Section 1.2: Innovations by Colossal-AI
To further enhance AlphaFold's capabilities, the Colossal-AI team recently introduced FastFold, an optimized and open-source version of AlphaFold. This implementation has successfully reduced training duration from 11 days to just 67 hours, while also accelerating inference times by approximately 11.6 times. Colossal-AI is committed to democratizing large-scale AI applications in the pharmaceutical industry.
Interactions between proteins are vital for their biological roles. To tackle the challenges associated with predicting the structures of monomers and multimers, Colossal-AI has unveiled the xTrimo Multimer model. This model better captures protein interactions, thus improving target analysis, protein structure simulation, and high-precision antibody designs crucial for drug discovery.

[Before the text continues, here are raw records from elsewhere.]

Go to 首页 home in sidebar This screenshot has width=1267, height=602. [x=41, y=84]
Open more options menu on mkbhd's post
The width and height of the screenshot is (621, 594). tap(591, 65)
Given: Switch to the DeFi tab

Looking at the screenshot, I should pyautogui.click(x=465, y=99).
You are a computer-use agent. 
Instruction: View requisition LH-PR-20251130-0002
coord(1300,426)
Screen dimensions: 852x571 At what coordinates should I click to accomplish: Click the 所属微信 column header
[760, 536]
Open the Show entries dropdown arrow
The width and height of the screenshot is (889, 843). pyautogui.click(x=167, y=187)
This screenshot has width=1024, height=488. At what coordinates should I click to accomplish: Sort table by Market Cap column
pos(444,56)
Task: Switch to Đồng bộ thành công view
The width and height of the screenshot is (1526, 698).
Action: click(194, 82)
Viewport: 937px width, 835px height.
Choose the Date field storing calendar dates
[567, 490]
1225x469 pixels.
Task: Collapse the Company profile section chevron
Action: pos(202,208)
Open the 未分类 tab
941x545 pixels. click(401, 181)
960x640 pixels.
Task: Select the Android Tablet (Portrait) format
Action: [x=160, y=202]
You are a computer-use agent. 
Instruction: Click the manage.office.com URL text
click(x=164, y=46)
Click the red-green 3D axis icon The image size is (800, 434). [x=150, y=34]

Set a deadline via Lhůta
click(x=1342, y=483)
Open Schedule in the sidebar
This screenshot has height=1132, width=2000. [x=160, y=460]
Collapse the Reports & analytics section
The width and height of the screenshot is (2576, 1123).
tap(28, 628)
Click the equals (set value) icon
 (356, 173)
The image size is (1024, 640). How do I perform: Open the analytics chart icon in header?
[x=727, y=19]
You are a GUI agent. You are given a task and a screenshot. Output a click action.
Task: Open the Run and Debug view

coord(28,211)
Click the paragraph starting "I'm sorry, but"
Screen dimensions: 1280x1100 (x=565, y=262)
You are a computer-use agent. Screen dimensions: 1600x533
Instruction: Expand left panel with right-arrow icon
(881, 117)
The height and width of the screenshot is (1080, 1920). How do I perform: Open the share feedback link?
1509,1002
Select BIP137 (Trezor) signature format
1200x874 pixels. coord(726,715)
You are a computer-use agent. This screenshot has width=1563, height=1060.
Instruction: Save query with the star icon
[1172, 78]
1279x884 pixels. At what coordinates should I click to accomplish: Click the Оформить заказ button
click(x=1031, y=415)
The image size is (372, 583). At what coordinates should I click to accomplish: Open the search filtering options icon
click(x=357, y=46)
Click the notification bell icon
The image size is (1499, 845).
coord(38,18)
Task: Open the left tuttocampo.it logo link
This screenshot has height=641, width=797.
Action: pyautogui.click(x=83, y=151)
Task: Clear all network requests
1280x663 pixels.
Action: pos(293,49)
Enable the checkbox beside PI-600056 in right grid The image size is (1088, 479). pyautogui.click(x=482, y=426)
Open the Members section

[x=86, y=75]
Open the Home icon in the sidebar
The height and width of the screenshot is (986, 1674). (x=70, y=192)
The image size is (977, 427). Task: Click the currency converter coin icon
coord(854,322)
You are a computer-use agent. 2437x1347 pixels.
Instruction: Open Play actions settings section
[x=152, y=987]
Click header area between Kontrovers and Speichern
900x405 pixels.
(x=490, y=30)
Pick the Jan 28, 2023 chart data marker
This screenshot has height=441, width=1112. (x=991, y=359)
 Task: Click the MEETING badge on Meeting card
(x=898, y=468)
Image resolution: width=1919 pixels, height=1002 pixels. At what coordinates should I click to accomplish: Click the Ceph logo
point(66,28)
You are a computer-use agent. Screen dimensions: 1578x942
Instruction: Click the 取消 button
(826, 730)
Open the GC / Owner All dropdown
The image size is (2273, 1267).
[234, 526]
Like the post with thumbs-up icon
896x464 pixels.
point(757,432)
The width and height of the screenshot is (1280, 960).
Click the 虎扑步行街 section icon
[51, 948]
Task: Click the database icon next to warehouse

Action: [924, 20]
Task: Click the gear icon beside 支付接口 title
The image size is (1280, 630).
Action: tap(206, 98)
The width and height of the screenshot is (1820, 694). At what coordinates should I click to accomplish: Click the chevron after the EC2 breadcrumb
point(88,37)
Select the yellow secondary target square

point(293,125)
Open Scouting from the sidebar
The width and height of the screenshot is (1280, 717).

Chapter 2: Performance Enhancements of xTrimo Multimer
The high costs associated with AlphaFold's inference have posed challenges in its research and development, particularly with lengthy sequences that increase computational demands and memory usage. To address these issues, the Colossal-AI team has implemented CUDA optimization and Kernel Fusion techniques in xTrimo Multimer, resulting in significant performance improvements. The xTrimo Multimer outperforms both AlphaFold2 and OpenFold from Columbia University, achieving inference performance enhancements of 1.58 to 2.14 times and 1.14 to 2.23 times, respectively.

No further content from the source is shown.